Well, enough of this. Happy Christmas, dear Don, to you and Hannah. I shall think of you, with love, as I always do. Please don’t drink.

Eve

24th September 1984

Dear Don,

Did you see Joe Baxter died? It was on the radio this morning. I burnt the porridge, and then I threw it in the bin and burst into tears. Rose thought I’d gone quite mad: well, she’s probably right. He must have been eighty, if he was a day. Vile, vile, vile man! They interviewed someone from the studio, I can’t remember who it was, an old movie star. She fawned over his memory as if he’d been Mother Teresa, not a lecherous, repressive, dishonest old bastard. The obituary in
The Times
was no less fawning. I came as close as I ever have to writing to a paper about it; but can you imagine the letter?

Dear Sirs: further to your obituary of Joseph Baxter, I would like to add a few comments of my own. Yes, he was at the studio while
Redbeard the Pirate
,
Dawn Patrol
and
A Girl Named Rose
were made, amongst others, but the writers on those films were due the credit, not he. To my knowledge none of them has ever received the royalties due them nor the recognition. Yes, he spotted talent, but to say he nurtured it so that it could flourish is entirely false, unless you call rape of a minor nurturing, or blackmail, or homophobia, or false imprisonment, or perverting the cause of justice.

He had excellent taste in ties, however. I believe that was him and not his wife or his mistress.

Yours, Eve Sallis

Once known as Eve Noel

Whaddya think? I might send it off later today.

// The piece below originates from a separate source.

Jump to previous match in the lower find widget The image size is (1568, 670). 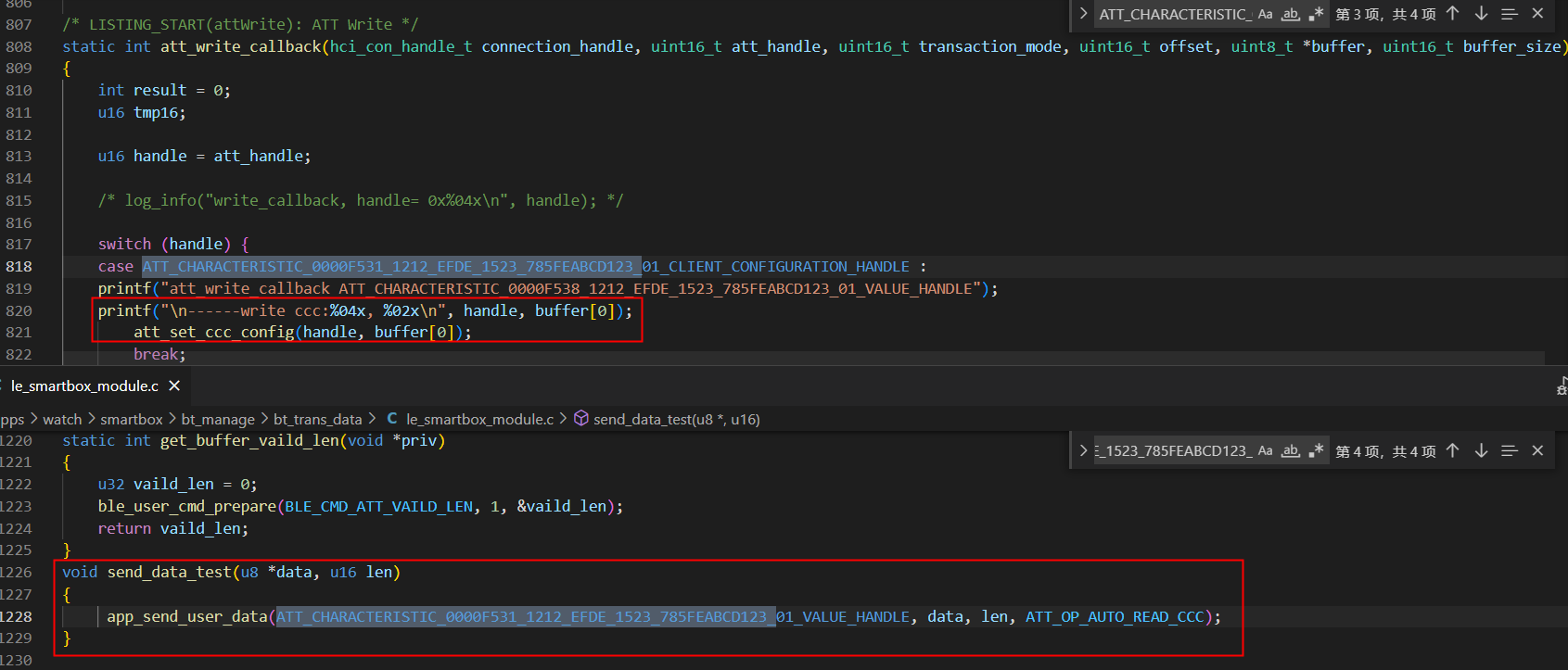[1453, 450]
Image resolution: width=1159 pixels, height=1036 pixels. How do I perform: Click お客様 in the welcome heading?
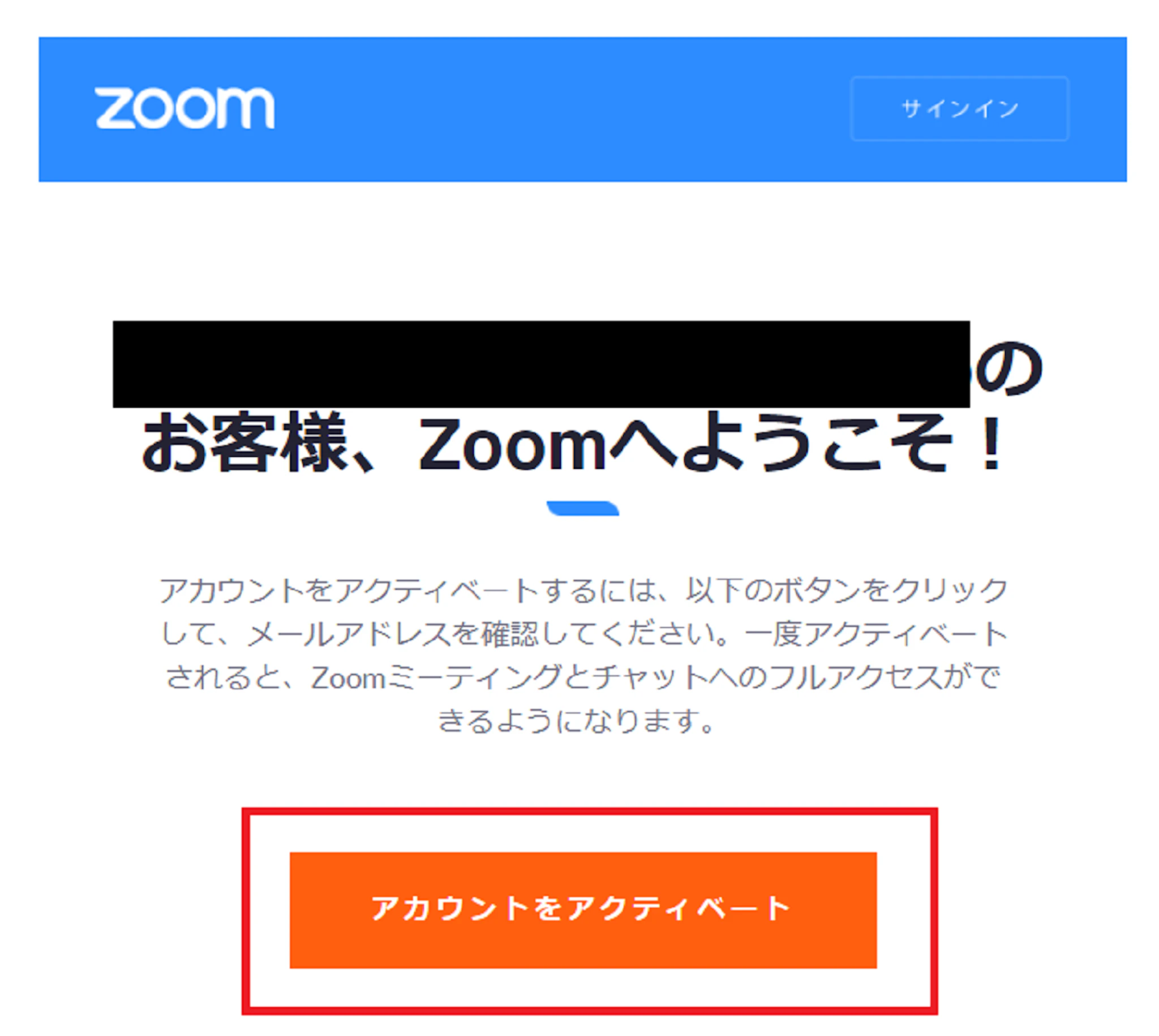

My sister sends her regards. She is knitting a pair of gloves for me. Cherry red, they’re delightful. Perkins came home safely, thank you. He had a dead mouse and was covered in cobwebs, so I suspect he’d trapped himself in a cellar somewhere. So the house is full to bursting again.

Love Eve

August 2nd, 1989

Dearest Eve,

It’s late, almost two in the morning. I’m preparing next semester’s classes and one of the topics the professor professes we teach is Heroes and Villains, and one of the movies on the list is
Dare to Win
. I’m alone, Hannah’s up at Martha’s Vineyard with some friends. Manhattan is a soup, tourists, heat, sweat. Perhaps it’s the nostalgia, perhaps the night, or the loneliness, but it got me thinking about Gilbert, and you, and I hope you don’t mind me writing you about it, in the dog days of August. He’s almost forgotten now, and it seems so strange that he had any success. He was always seen as the perfect English gent, when he was one of the most unpleasant human beings I’ve ever known. Even before he hurt you. You know the reason he did so well in wartime was he was suited to it – he loved killing, hurting, maiming. I guess we should be glad he was on our side not theirs. I was thinking all this over, perhaps for a class on how you write a hero in a screenplay, and then I realised, it’s all crap anyway, isn’t it? You get stuck with an image and that’s it. The studios make you, and the fans insist you stay that way. But who remembers Gilbert Travers today? No one, except film students and old men.